Retired Sheriff Timothy Swanson confirmed Friday that Chief Deputy Michael A. McDonald, whom voters elected sheriff in November, died Friday evening. No further details were available.
Michael A. McDonald, the man Stark County voters elected their sheriff just three months ago, has died.
Retired Sheriff Timothy Swanson, who was McDonald’s former boss and longtime friend, said he learned of McDonald’s death shortly after 7 p.m. Friday. He said he didn’t know any further details.
At about the same time, friends and co-workers began to post messages of condolence, remembrance and prayer on McDonald’s personal Facebook page.
“Heaven will now be safer, we love you Mike,” wrote one friend.
McDonald, 54, spent his career protecting Stark County residents.

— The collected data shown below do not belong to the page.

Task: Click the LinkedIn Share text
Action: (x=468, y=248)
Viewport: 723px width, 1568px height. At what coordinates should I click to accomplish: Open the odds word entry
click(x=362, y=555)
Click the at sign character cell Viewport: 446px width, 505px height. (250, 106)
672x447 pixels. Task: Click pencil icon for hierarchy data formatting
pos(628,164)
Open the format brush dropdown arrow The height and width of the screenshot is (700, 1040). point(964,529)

A 1976 graduate of Louisville High School, McDonald began volunteering at the Stark County Sheriff’s Office as an explorer deputy in 1977. He was hired full-time in 1981 and rose through the ranks up to chief deputy, where he oversaw the county’s 501-bed jail.
McDonald had announced publicly in November 2011, a year before he was on the ballot as sheriff, that he had been diagnosed with esophageal cancer, which his doctors believed was caused by acid reflux. McDonald said at the time that he was “very strong and very strong-willed” and wasn’t going to drop his bid for sheriff.

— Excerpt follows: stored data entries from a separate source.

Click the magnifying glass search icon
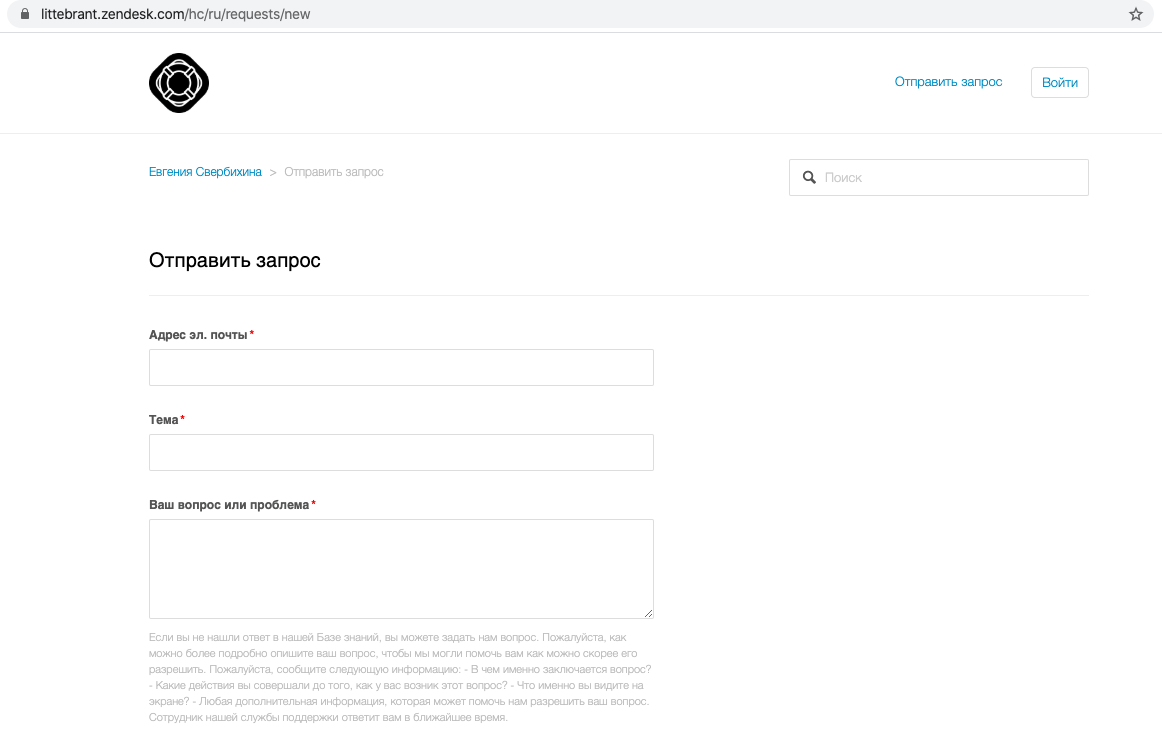 coord(809,177)
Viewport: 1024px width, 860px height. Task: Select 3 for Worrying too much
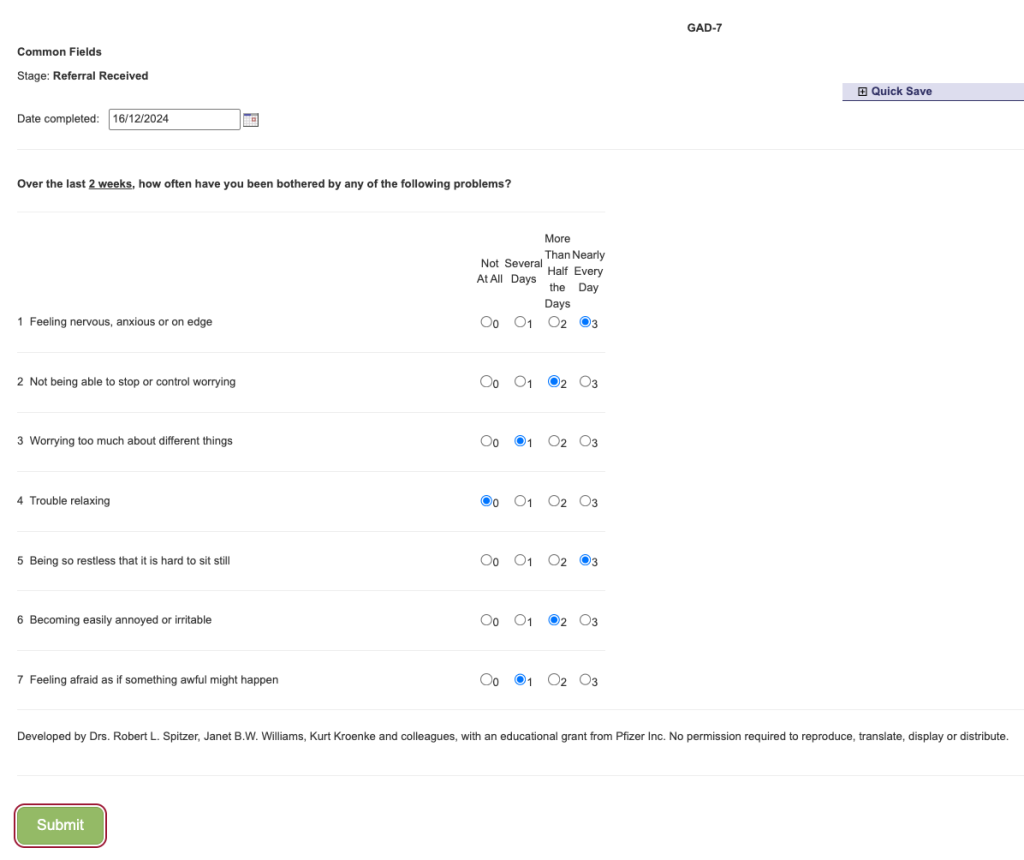click(586, 441)
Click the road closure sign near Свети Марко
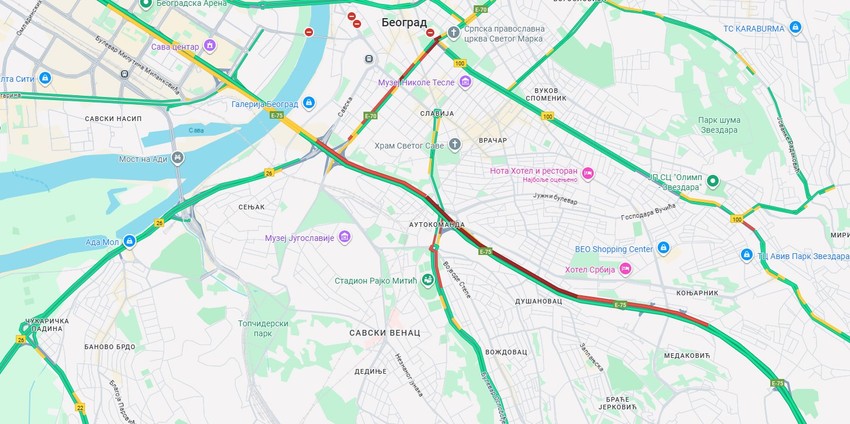This screenshot has height=424, width=850. pyautogui.click(x=430, y=33)
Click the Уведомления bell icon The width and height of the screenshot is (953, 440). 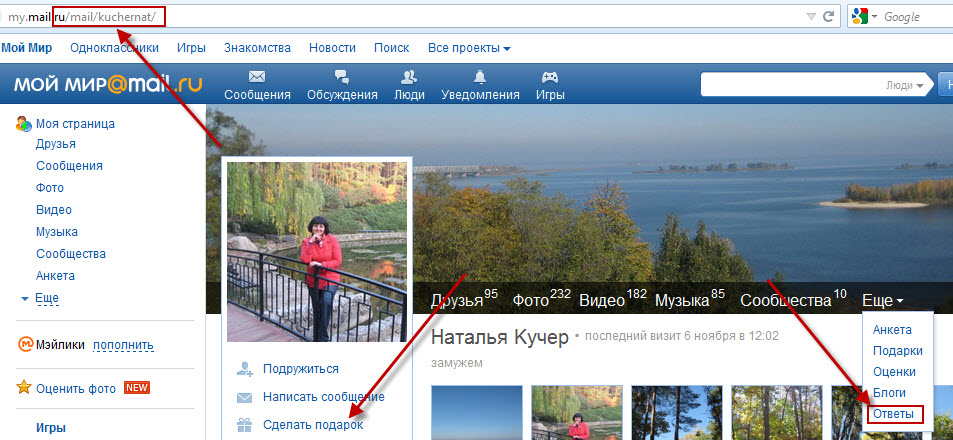[x=480, y=77]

By September 2012, two months before the election, McDonald, who had lost a great deal of weight and his hair from the cancer treatments, believed that his cancer was gone.

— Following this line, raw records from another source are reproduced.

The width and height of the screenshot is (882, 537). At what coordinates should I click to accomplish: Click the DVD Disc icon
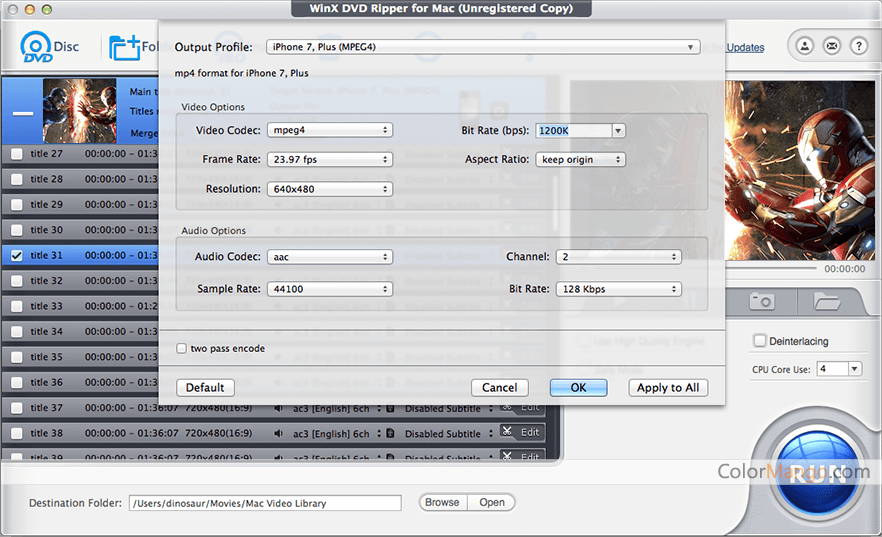37,47
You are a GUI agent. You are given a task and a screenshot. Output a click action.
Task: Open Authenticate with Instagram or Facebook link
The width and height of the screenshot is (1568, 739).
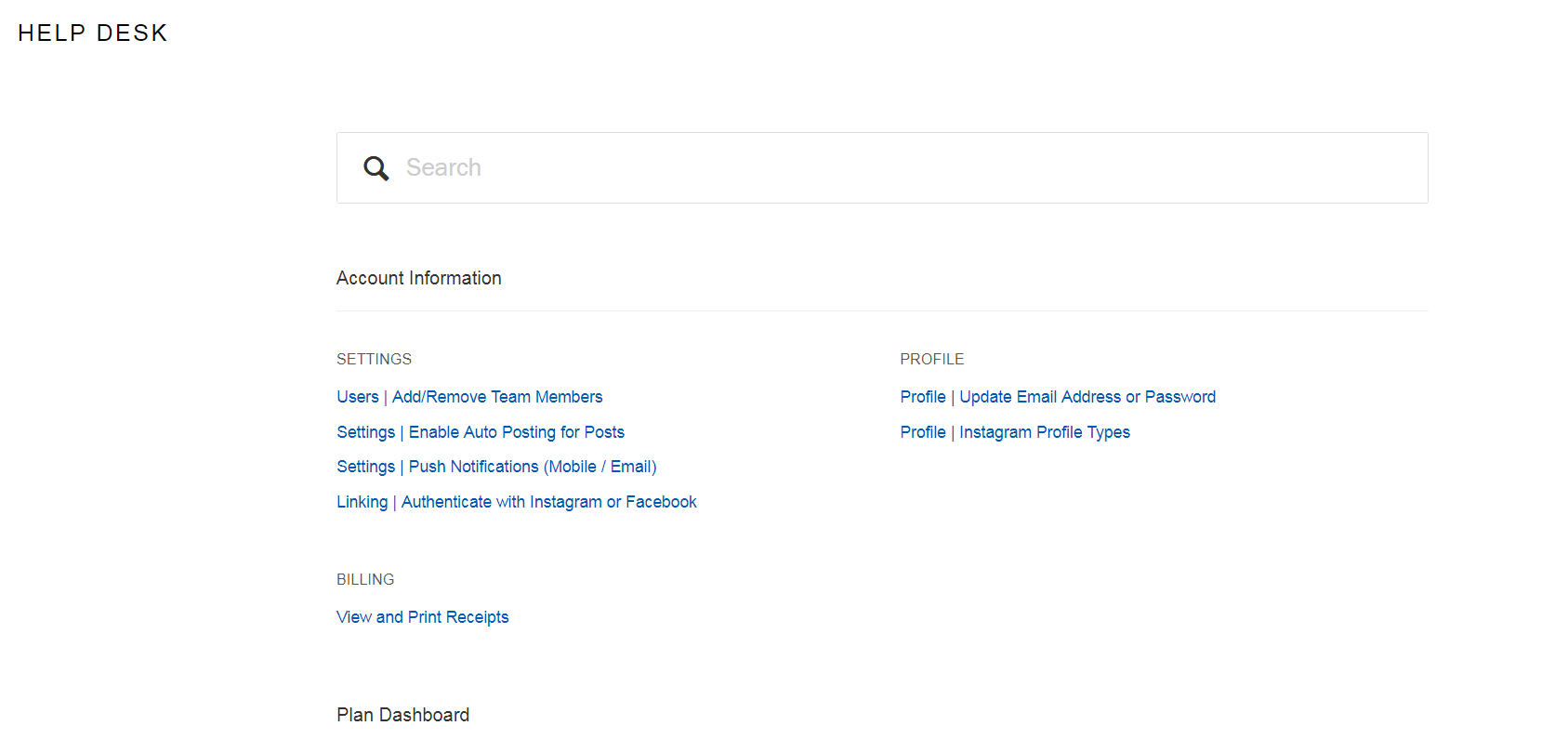point(548,502)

“This is the best I’ve ever felt,” McDonald had declared triumphantly to a reporter.
McDonald easily won the November election over his Republican challenger in what many initially had expected to be a close contest. He spent the next several weeks getting ready for his new job and attended the training courses for new sheriffs as required by the state. He was to take office Jan. 7.
But in December, friends said doctors had discovered cancer cells in other parts of McDonald’s body. Four days before McDonald was to take the oath as Stark County’s 47th sheriff, he signed his initials to a typed letter that said he was unable to assume the job that he had been his life’s goal.
“It’s just devastating,” said Swanson on Friday. “It takes all the wind out of your sails.”
Earlier this week, law enforcement officers from around Stark County recognized McDonald as the Stark County Deputy of the Year, honoring his more than 30-year devotion to Stark County residents.
McDonald is survived by his wife of 34 years, Judy; a daughter, Kelly; and son, Bradley. Swanson said funeral arrangements are pending.